(The problem)
Go to the line below containing "Where should I click to: Click the red" and print exactly from there through the line containing "540x566 pixels.", both included. Print nothing else.

[Collected data]
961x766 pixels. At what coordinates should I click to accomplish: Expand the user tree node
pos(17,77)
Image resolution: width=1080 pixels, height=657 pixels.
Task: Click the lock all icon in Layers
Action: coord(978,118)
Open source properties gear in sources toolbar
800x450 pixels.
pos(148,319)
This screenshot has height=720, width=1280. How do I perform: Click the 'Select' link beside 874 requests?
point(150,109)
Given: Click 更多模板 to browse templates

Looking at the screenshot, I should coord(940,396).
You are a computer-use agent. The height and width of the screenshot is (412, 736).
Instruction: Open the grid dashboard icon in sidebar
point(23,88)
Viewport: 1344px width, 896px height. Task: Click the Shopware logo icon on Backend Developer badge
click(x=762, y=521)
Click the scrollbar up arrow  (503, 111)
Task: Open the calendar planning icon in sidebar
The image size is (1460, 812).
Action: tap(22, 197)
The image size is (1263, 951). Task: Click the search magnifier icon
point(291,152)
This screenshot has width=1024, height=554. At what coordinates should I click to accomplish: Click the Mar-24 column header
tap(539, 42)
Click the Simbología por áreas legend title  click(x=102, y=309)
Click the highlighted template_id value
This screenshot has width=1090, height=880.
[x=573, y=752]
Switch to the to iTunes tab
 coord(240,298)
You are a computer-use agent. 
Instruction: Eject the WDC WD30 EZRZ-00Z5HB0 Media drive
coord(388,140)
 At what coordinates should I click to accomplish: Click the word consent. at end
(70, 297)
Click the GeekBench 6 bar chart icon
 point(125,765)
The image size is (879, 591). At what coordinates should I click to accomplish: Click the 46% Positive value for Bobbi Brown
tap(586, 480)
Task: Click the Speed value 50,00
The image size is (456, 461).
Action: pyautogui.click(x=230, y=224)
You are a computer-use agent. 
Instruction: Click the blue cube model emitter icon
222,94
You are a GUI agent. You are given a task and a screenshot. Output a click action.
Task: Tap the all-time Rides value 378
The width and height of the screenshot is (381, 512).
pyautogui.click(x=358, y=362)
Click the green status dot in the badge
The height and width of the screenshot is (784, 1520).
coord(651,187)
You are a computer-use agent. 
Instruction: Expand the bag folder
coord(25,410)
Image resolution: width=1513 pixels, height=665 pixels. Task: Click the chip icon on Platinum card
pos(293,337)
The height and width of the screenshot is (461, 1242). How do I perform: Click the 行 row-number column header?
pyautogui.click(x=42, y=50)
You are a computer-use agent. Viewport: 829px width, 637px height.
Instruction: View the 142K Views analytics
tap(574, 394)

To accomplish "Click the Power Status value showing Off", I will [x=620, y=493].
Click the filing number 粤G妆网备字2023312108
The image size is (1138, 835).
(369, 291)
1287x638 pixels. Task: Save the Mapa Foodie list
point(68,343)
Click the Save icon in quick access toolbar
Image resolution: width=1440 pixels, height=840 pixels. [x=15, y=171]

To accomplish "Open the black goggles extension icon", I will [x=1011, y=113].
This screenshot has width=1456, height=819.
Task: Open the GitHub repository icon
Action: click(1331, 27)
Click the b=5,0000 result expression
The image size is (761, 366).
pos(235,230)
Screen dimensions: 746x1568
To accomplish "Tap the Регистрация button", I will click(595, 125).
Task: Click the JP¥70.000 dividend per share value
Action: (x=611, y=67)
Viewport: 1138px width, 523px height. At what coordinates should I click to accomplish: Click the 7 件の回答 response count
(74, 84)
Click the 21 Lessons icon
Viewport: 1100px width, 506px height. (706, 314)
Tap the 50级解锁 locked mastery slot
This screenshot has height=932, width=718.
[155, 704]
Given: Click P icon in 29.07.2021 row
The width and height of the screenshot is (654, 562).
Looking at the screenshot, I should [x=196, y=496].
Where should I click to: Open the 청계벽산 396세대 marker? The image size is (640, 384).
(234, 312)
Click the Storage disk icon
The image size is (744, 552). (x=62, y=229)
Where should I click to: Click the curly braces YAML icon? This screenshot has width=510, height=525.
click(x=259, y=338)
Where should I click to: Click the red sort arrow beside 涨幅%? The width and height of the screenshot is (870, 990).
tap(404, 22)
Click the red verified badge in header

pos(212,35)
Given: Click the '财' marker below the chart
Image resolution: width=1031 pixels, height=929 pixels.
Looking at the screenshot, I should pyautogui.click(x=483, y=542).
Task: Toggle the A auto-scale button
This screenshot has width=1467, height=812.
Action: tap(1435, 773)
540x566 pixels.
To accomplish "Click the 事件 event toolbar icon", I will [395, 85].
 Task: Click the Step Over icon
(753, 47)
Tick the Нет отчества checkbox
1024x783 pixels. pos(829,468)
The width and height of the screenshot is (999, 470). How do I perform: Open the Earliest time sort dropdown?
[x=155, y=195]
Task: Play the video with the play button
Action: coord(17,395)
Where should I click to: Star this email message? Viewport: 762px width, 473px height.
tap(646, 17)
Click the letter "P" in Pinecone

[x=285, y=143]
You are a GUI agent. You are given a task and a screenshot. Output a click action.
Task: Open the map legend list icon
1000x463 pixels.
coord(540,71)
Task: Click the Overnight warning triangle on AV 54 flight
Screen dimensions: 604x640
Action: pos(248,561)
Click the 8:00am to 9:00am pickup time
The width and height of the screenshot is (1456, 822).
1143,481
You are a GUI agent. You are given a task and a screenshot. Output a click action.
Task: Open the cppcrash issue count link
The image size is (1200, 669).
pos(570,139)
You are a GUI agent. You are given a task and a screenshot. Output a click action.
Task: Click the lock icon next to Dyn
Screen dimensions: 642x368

(Final answer)
Where should I click to: Click the red sort arrow beside 涨幅%? The width and height of the screenshot is (870, 990).
tap(404, 22)
Click the red verified badge in header

pos(212,35)
Given: Click the '财' marker below the chart
Image resolution: width=1031 pixels, height=929 pixels.
Looking at the screenshot, I should pyautogui.click(x=483, y=542).
Task: Toggle the A auto-scale button
This screenshot has width=1467, height=812.
Action: tap(1435, 773)
540x566 pixels.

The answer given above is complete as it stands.